December 13, 2024

Information reaching Kossyderrickent has it that Robert E. Lee statue is melted down in a 2,250-degree furnace in Charlottesville.




The massive bronze sculpture of Confederate General Robert E. Lee, in uniform, astride his horse Traveller, stood in a downtown Charlottesville park for nearly a century. It was at the center of a deadly white nationalist rally in 2017, when Neo-Nazis and white supremacists tried to stop the city’s plans to remove the statue.


It came down to cheers in July of 2021.


“Today the statue comes down and we are one small step closer to a more perfect union,” said then-mayor Nikuyah Walker.


It was a choice to melt down Robert E. Lee. But it would have been a choice to keep him intact, too.


So the statue of the Confederate general that once stood in Charlottesville — the one that prompted the deadly “Unite the Right” rally in 2017 — was now being cut into fragments and dropped into a furnace, dissolving into a sludge of glowing bronze.


Six years ago, groups with ties to the Confederacy had sued to stop the monument from being taken down. Torch-bearing white nationalists descended on the Virginia college town to protest its removal, and one man drove his car through a crowd of counterprotesters, killing 32-year-old Heather Heyer and injuring 35 others.

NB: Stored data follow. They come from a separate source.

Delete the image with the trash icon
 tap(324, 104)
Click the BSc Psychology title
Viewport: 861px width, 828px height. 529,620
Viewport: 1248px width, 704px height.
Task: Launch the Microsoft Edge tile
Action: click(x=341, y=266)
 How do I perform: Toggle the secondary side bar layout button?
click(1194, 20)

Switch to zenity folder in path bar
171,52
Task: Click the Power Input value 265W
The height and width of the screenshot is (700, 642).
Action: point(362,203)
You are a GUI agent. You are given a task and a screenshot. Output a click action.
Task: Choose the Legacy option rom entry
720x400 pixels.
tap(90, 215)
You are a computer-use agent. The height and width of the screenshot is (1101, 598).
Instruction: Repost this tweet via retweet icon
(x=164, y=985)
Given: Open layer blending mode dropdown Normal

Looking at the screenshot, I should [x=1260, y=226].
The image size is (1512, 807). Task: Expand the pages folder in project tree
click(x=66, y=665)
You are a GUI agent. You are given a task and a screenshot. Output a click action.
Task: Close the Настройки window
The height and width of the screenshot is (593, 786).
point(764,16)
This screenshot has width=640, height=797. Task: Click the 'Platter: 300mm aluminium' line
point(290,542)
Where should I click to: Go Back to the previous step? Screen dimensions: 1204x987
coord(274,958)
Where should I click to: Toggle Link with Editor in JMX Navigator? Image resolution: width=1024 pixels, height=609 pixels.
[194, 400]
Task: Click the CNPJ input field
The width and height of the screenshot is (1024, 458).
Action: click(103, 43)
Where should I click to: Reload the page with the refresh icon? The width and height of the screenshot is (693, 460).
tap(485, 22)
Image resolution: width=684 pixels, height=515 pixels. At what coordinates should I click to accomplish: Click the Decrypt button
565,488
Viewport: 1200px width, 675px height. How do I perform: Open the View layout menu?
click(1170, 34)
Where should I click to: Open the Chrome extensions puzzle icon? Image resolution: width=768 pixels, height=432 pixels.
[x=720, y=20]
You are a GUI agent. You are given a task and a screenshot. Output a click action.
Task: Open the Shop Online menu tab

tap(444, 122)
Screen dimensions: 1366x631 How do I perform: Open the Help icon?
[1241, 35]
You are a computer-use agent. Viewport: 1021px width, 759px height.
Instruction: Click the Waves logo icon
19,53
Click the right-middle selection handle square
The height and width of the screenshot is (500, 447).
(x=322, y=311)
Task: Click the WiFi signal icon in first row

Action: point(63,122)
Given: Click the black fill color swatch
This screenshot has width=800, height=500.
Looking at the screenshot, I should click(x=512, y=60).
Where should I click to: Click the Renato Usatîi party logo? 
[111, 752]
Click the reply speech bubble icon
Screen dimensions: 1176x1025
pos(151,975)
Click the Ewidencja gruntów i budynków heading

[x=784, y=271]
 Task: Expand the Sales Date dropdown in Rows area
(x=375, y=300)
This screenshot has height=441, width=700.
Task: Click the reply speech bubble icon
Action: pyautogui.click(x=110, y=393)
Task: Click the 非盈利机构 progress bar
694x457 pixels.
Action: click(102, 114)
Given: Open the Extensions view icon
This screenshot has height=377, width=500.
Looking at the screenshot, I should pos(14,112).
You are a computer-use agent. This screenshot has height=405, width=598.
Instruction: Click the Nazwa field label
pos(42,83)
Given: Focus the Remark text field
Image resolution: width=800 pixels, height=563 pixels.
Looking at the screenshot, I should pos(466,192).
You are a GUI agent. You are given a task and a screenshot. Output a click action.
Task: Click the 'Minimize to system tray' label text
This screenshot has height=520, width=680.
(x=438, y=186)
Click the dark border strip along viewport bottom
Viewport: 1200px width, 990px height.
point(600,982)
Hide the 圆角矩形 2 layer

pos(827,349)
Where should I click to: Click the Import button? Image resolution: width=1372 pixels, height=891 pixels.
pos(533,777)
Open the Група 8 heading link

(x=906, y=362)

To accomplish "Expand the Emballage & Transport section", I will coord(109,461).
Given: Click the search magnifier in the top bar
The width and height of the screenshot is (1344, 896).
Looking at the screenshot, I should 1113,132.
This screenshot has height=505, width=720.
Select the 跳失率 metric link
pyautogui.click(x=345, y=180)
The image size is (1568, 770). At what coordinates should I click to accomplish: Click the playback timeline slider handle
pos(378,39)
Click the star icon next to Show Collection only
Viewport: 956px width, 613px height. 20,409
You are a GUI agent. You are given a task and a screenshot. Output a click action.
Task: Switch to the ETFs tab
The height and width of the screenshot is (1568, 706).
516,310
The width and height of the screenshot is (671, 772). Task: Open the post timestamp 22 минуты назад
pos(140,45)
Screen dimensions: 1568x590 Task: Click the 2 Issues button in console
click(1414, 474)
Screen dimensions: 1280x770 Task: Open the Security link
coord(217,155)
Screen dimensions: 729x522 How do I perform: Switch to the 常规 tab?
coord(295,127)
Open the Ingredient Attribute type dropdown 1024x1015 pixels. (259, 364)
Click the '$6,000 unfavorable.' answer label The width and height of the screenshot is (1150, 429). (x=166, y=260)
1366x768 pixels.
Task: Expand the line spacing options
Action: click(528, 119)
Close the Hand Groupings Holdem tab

“We want to transform something that has been toxic in the Charlottesville community,” says Jalane Schmidt, a religious studies professor at the University of Virginia and one the project’s organizers. “We want to transform it into a piece of art that the community can be can be proud of, and gather around and not feel excluded or intimidated.”


“People are willing to die for symbols,” Schmidt says. “And as we saw in Charlottesville, they’re willing to kill for them too.”


Lawsuits to stop the project failed, and last weekend organizers moved forward, with great secrecy, to disassemble and melt down the Lee monument.


The statue’s defenders more recently sought to block the city from handing over Lee to the Charlottesville’s Black history museum, which had proposed a plan to repurpose the metal. In a lawsuit, those plaintiffs suggested the monument should remain intact or be turned into Civil War cannons. But on Saturday the museum went ahead with its plan in secret at this small Southern foundry, in a town and state The Washington Post agreed not to name because of participants’ fears of violence.